Ce qui caractérise la prodigieuse
révolution opérée par
l'Évangile, c'est qu'elle est une
révolution de la conscience.
En face du territorialisme païen,
l'individualisme chrétien s'est
levé.
Un mot résume le paganisme sous
toutes ses formes: négation de la
vérité, par conséquent,
négation de la conscience.
La vérité nationale n'est
plus une vérité; la conscience
nationale n'est plus la conscience.
Que devient-elle, cette pauvre
conscience, vis-à-vis de la croyance du
pays, de la croyance légale, de la croyance
obligatoire, de la croyance
héréditaire ?Elle ne pose plus
même la question de vérité;
elle s'habitue à admettre une
vérité en deçà des
Pyrénées, une vérité
contraire au delà.
Bien plus, chez les hommes qui
reconnaissent encore les droits de la
vérité, chez ceux qui la poursuivent,
chez un Socrate, par exemple, la flétrissure
du principe païen demeure et tient ferme.

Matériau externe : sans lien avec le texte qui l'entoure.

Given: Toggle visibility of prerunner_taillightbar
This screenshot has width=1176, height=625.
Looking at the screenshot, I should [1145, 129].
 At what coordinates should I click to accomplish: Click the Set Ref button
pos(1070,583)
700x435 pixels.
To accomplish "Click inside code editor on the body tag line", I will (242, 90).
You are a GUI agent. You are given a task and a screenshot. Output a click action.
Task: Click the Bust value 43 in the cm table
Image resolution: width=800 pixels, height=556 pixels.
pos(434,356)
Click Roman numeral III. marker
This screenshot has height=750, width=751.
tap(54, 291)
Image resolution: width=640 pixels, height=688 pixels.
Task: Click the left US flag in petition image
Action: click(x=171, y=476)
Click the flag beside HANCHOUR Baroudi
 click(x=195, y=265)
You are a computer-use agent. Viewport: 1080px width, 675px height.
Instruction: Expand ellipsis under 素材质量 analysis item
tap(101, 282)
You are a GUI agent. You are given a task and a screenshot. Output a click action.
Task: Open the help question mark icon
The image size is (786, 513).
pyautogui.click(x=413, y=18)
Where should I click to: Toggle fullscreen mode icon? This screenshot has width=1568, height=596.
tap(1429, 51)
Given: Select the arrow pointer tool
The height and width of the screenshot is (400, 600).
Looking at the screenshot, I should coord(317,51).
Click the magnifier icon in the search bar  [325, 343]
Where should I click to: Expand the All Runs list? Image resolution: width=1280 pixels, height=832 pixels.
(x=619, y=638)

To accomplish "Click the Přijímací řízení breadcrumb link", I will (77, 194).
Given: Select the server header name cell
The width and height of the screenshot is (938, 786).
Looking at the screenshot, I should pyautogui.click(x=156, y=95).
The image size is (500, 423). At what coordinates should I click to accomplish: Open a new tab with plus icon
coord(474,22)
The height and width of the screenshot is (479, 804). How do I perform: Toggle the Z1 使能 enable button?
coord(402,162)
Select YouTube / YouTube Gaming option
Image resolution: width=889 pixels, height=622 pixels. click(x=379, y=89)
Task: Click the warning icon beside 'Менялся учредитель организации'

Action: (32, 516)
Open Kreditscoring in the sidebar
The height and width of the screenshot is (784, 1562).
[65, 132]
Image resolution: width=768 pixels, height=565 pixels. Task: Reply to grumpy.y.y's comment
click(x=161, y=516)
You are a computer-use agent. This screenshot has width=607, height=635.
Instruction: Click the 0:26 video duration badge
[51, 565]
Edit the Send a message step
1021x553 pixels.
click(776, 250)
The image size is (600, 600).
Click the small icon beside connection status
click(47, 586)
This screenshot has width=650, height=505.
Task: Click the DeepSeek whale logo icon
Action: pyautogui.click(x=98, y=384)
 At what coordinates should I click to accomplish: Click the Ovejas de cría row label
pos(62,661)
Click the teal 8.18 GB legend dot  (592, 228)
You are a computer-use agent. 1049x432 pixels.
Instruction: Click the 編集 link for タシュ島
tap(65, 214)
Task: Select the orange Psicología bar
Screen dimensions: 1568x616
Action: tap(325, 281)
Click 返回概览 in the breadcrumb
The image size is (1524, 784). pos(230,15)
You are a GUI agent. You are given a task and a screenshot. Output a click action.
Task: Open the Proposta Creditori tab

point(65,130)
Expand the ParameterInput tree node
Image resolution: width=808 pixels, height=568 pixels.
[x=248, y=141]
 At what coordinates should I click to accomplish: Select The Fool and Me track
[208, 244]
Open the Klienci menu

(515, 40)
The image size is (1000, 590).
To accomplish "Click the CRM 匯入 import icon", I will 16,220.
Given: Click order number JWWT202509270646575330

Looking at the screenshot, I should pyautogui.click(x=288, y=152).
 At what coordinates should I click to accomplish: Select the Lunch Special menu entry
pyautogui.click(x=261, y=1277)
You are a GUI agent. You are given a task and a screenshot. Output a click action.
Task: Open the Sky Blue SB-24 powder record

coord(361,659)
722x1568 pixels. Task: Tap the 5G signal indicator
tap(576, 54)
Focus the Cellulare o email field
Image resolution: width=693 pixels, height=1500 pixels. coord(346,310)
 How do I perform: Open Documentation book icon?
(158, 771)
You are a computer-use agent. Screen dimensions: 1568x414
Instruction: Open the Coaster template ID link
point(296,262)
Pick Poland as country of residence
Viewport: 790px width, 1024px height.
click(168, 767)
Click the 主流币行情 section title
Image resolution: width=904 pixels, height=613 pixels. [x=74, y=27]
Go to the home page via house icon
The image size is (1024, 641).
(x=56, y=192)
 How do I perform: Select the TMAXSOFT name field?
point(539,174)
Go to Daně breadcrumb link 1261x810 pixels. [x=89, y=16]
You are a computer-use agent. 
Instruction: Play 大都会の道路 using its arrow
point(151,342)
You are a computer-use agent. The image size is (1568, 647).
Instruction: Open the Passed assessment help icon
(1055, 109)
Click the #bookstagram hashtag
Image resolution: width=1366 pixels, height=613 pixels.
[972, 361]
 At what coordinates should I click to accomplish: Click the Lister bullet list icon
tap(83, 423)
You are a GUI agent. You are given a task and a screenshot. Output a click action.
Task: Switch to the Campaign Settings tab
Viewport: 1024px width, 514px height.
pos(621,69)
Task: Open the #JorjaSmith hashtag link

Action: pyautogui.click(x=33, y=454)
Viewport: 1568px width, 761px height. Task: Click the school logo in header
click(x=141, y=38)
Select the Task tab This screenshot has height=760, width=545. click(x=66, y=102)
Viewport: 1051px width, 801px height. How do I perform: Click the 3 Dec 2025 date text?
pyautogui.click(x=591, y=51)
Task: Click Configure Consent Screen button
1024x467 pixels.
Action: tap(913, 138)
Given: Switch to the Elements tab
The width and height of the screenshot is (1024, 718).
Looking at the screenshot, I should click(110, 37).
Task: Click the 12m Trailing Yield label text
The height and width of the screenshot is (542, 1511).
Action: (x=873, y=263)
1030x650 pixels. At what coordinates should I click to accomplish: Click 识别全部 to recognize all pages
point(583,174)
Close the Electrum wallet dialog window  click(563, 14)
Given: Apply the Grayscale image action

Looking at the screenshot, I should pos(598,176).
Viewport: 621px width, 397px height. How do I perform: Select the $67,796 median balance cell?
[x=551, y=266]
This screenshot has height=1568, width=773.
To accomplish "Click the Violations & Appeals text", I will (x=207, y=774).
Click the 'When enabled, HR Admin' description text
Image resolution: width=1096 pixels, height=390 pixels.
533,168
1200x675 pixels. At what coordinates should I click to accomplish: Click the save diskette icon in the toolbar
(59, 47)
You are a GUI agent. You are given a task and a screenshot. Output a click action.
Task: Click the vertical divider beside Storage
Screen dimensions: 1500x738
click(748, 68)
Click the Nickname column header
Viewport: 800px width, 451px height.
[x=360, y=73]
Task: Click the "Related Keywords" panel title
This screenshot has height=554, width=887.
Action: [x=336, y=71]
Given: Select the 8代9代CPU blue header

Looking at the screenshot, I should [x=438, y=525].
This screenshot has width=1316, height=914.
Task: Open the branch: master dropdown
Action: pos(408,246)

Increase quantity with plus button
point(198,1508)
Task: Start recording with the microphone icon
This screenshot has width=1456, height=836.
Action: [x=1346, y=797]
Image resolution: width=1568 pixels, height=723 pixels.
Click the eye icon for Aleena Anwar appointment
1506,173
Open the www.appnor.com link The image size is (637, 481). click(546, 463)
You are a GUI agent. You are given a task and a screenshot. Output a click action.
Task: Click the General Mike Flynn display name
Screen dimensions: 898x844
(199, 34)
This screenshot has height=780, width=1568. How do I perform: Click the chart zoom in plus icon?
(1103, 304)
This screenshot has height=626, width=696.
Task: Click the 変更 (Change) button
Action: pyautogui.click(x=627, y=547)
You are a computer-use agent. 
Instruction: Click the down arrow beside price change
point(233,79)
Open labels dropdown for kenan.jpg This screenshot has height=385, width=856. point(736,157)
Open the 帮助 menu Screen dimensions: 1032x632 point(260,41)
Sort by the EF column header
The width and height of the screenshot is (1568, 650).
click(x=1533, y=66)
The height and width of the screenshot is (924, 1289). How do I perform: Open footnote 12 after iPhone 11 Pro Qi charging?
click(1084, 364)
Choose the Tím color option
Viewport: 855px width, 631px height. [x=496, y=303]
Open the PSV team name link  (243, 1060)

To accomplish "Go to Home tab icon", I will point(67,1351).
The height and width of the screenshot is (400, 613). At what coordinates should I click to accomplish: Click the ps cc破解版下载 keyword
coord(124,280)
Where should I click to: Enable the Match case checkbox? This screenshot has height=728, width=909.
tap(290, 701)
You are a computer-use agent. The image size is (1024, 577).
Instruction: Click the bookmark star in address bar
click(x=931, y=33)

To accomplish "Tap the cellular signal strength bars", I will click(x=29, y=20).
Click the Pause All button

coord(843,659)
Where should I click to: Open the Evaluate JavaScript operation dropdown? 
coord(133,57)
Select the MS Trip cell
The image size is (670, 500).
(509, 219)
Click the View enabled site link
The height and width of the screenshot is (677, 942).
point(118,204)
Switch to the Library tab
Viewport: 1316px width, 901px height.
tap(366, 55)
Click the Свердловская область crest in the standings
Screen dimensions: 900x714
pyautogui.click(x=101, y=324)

Socrate mourant a soin de se mettre en
règle; il parle « des Dieux » ; il
ordonne de sacrifier un coq à Esculape ! Son
âme indépendante et qui va partir n'a
secoué qu'à demi le joug
écrasant de la religion
territoriale.
L'Évangile, ce fut la conscience
humaine qui se redressa. L'État antique
rencontra l'homme devant lui. Tout à coup,
il se trouva des gens pour imaginer, chose
étrange, des problèmes de conscience
et de vérité!
Grand événement dans
l'histoire.
On a dit de Jésus-Christ qu'il ne
s'appelle pas la coutume, mais qu'il s'appelle la
vérité. Voilà où est
l'événement. La vérité,
la vérité niant son contraire, la
vérité nommant son contraire: erreur;
la vérité voulant être
uniquement acceptée, obéie
uniquement; la vérité exclusive, la
vérité absolue, la
vérité souveraine, la
vérité avec son autorité: tel
est le monstre qui vient brutalement
épouvanter la sérénité
païenne.
Les témoins de la
vérité se rangent devant elle; ils
aimeront mieux mourir que de brûler un grain
d'encens aux idoles. Décidément la
paix, la douce paix hellénique a pris fin.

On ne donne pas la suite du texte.